MATERIAL FOR THIS EXERCISE Start Marker
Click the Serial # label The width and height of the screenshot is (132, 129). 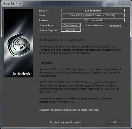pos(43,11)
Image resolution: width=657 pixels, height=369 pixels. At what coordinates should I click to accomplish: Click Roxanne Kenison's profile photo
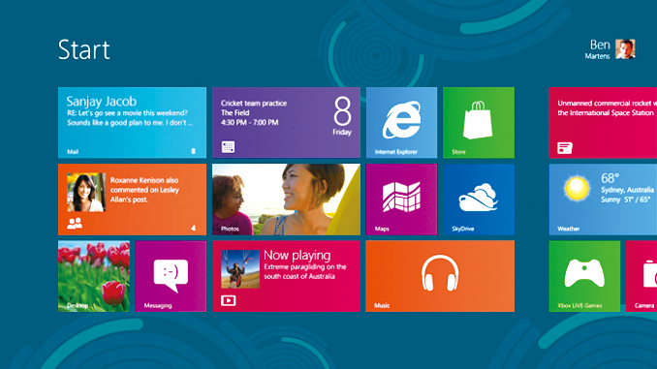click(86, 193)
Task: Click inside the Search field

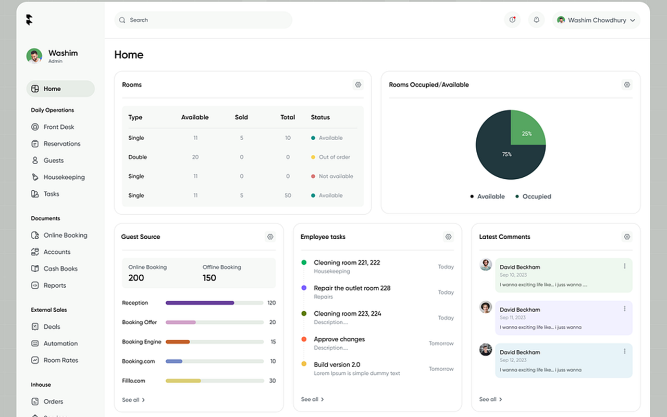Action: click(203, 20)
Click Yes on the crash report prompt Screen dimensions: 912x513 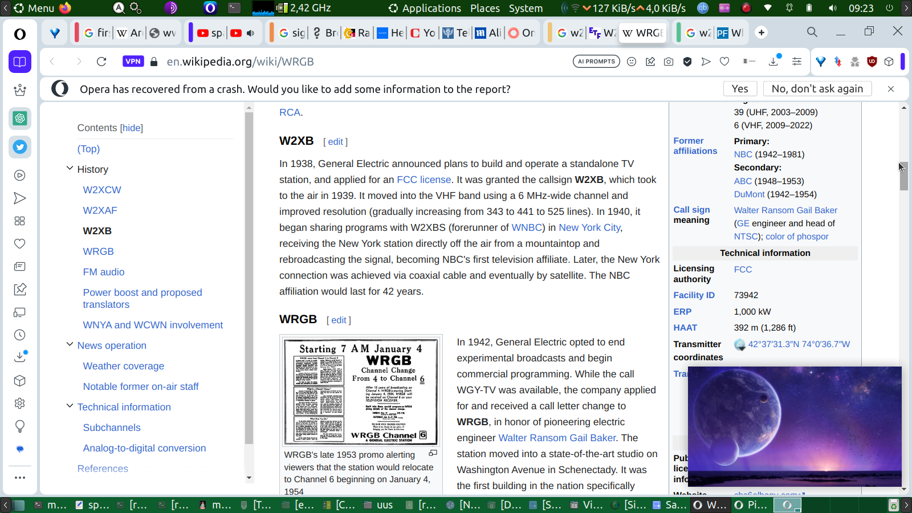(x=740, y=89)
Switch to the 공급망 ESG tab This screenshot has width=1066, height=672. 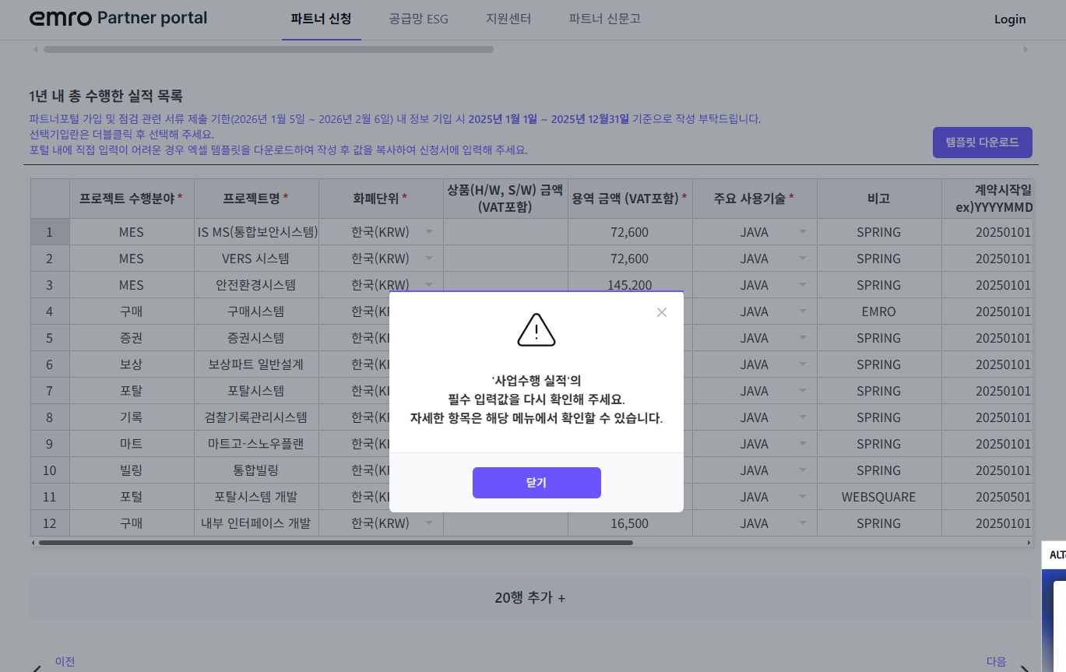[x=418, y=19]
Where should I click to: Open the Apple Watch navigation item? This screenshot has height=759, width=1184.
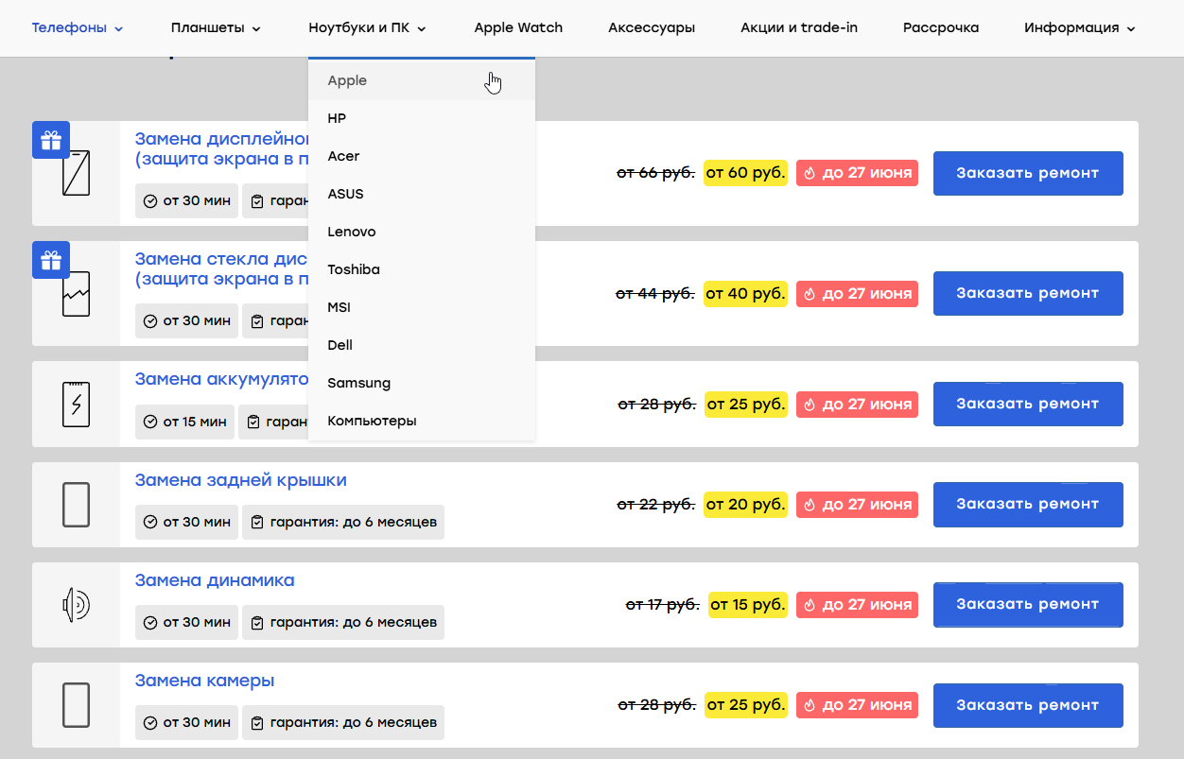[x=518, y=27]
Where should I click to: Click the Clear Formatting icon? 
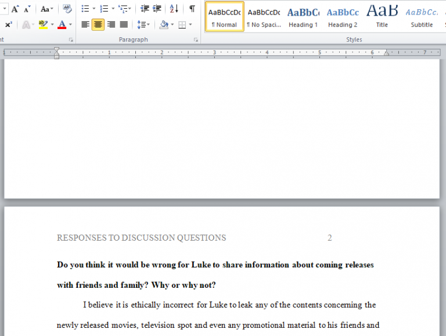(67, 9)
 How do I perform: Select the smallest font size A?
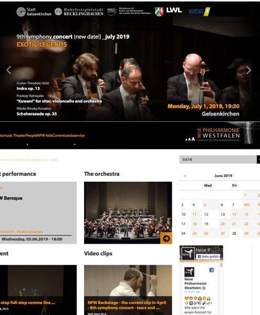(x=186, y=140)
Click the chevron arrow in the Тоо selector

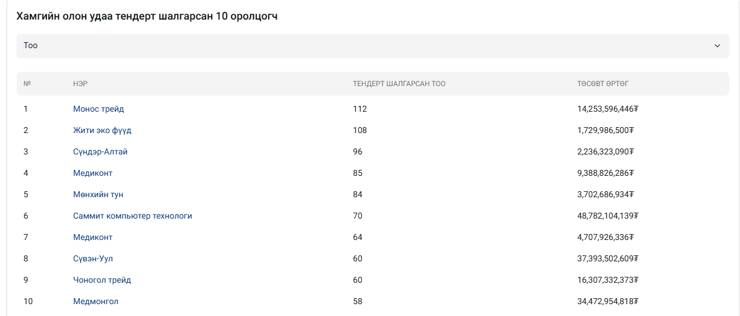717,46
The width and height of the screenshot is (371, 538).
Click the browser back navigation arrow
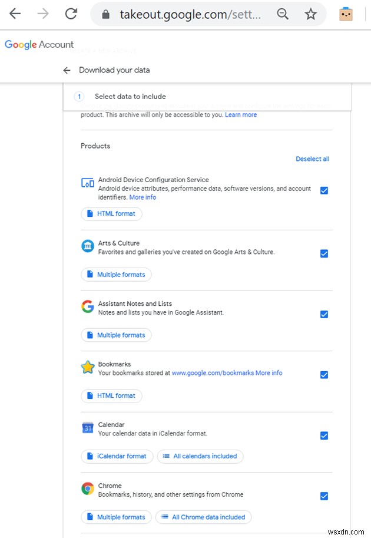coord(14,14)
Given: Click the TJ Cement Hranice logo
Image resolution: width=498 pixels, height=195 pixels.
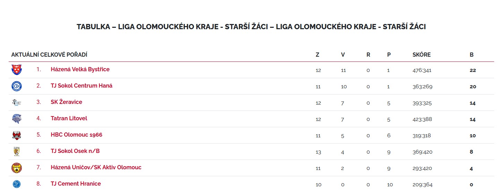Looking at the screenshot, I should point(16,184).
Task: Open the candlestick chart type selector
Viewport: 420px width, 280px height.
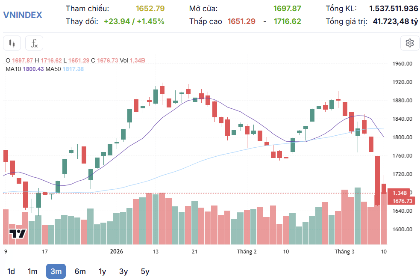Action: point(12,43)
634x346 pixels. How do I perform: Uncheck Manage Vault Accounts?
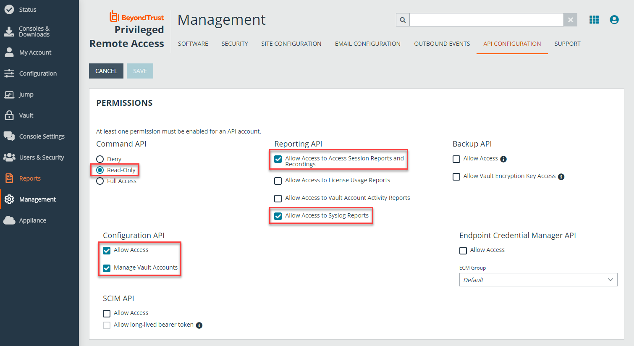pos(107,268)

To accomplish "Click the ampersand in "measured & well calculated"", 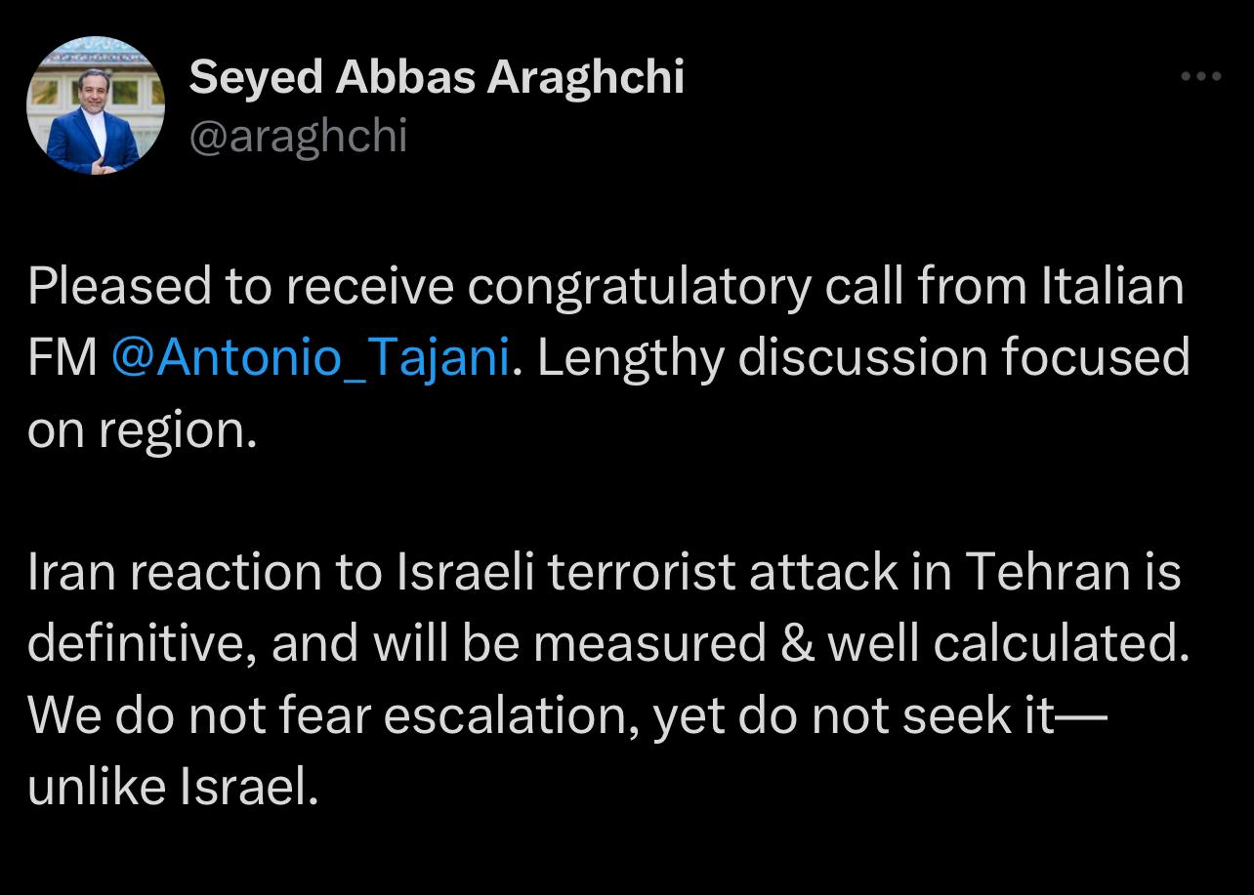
MATERIAL FOR THIS EXERCISE End Marker
> _EXERCISE_: Output only the lines running from the line with "Task: Open the" through the last line of the entries above, inclusive, with pictures excluded.

> _YOUR RESPONSE_:
Task: Open the candlestick chart type selector
Viewport: 420px width, 280px height.
Action: point(12,43)
634x346 pixels. How do I perform: Uncheck Manage Vault Accounts?
pos(107,268)

To accomplish "Click the ampersand in "measured & well calculated"", 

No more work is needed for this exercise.